If you're willing to donate, you may click here.  If you're uncomfortable with monetary transactions over the Internet, note that there's a "Mail-In Donation" form that you can download.  It's near the top of the page.  Also, your donation can be anonymous.

Recall that, behind the governments of the United States and China, the Alzheimer's Association is the biggest sponsor of Alzheimer's research in the world.  And the Walk is their biggest source of funds.  Alzheimer's research is important to me, and this is how I make my contribution to seeing that it continues.

Exciting News on the MIND Diet

We have been waiting for news on the big MIND diet study (the MIND Diet Trial) being pursued by Rush University, the Harvard TC Chan School of Public Health, and Brigham and Women's hospital.  We have written about this study several times, and we discussed it in Beating the Dementia Monster.  We expected it to be the definitive study of the power of diet intervention to affect the course of Alzheimer's disease.  We had hoped to see some results by April of this year, but, probably due to covid-19, we haven't seen anything yet.

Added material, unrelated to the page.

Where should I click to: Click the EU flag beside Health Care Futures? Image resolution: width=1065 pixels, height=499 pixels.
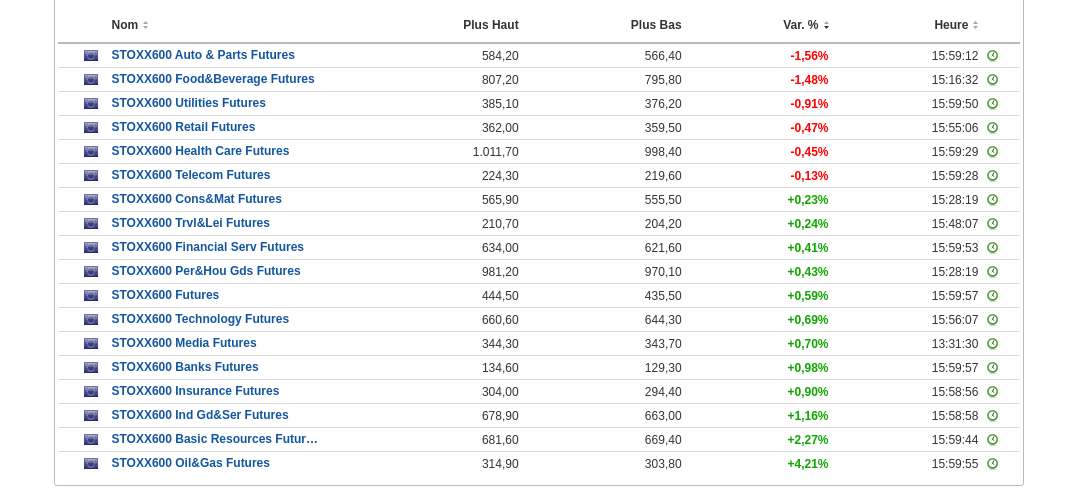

In the absence of the Mind Diet Trial results, another large study was published on September 14 in the Journal of Alzheimer's Disease.  While different in design from the Mind Diet Trial, it is a very credible study of 597 people who had died, many with evidence of dementia.  With their consent and cooperation, the study tracked the eating habits of these people over a number of years, tested their cognition, and then evaluated their brains in subsequent autopsies.  The results provide additional support for the MIND diet as one way of limiting the advance of Alzheimer's disease.

The study used data from the Rush Memory and Aging Project which has been ongoing for many years.  Their analysis of study data controlled for age, sex, education, APOE4 status, late-life cognitive activities, and total energy intake.  

The study data was very dependent on self-reporting of dietary habits, and there was concern that dementia could have affected the quality of this data.  Each participant was scored with respect to their adherence to the diet, so that these compliance scores could be compared to their cognitive test scores and other measures.  The concern was that people suffering from advancing dementia might not accurately record what they ate.  The researchers did a credible job of showing this was not a factor.

So what did they find?

According to the published research, "a higher MIND diet score was associated with better global cognitive functioning proximate to death, and neither the strength nor the significance of association changed substantially when AD pathology and other brain pathologies were included in the model ... The MIND diet-cognition relationship remained significant when we restricted our analysis to individuals without mild cognitive impairment at the baseline [when the study began] or in people diagnosed with postmortem diagnosis of AD..."

So one of the things they're saying here is that among people who followed the MIND diet more carefully, cognition did not deteriorate to the extent expected based on the amount of atrophy of the brain found in their autopsies.  Brains atrophied, but those who adhered best to the MIND diet still hung onto an unexpected level of good cognition.  This is consistent with some of the surprises that came from the Nun Study that we discussed in Beating the Dementia Monster.  They're also saying that the MIND diet was helpful to people who already had Alzheimer's disease at the beginning of the study, but it was also helpful to people who developed the disease during the years of the study.

Their final conclusion: "[The] MIND diet is associated with better cognitive functioning independently of common brain pathology, suggesting that the MIND diet may contribute to cognitive resilience in the elderly."

Speaking as one of the elderly, I must say this is really good news, and I anticipate that these results will be supported when we hear from the MIND Diet Trial people.  I have been applying the MIND diet now for several years, and I'm sure that it's contributing to my well-being.  But don't forget the importance of the multi-domain approach!  You still need to get exercise, make sure you sleep well, stay socially active, and control your stress.  These are all important!